Problem statement: Can you repeat word for word the rows from the line containing "Where should I click to: Click Bernard" up to and including the line containing "The width and height of the screenshot is (1466, 712)."?

Supplied data:
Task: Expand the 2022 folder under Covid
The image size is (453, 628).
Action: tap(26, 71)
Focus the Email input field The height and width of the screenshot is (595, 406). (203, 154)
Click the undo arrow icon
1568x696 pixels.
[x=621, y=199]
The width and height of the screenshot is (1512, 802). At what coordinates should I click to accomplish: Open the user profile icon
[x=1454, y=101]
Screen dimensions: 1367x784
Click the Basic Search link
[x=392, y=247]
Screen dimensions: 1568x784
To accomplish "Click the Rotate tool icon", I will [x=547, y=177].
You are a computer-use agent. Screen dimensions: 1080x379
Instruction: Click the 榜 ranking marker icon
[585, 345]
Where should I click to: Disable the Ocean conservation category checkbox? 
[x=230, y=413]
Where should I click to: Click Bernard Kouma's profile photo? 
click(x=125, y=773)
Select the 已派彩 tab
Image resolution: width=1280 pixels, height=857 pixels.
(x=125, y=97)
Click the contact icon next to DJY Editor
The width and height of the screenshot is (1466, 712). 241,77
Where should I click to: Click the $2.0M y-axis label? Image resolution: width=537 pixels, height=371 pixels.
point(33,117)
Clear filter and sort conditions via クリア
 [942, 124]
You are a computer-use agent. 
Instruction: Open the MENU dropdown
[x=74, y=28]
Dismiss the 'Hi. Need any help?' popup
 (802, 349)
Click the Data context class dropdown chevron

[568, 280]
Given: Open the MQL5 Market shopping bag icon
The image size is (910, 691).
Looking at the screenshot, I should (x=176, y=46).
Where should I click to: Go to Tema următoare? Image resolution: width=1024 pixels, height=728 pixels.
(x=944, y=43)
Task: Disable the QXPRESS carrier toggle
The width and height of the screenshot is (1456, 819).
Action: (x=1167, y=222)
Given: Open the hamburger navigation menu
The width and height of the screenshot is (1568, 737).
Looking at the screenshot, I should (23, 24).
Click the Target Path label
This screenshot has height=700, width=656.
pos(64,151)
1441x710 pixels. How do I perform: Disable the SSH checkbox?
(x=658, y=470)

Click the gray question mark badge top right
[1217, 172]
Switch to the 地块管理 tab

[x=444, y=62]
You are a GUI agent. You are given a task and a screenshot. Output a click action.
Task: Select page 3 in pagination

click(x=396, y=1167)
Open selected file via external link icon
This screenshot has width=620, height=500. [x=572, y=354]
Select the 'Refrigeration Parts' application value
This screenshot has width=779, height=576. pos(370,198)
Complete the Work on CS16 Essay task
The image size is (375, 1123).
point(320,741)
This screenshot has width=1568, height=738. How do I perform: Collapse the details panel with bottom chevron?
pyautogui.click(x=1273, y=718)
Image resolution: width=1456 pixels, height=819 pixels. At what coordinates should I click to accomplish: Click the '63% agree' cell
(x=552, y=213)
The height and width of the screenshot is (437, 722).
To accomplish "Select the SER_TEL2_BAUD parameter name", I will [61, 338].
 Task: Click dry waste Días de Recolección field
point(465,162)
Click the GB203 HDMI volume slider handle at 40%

Completed task:
Where should I click to: Click Bernard Kouma's profile photo? 
click(x=125, y=773)
Select the 已派彩 tab
Image resolution: width=1280 pixels, height=857 pixels.
(x=125, y=97)
Click the contact icon next to DJY Editor
The width and height of the screenshot is (1466, 712). 241,77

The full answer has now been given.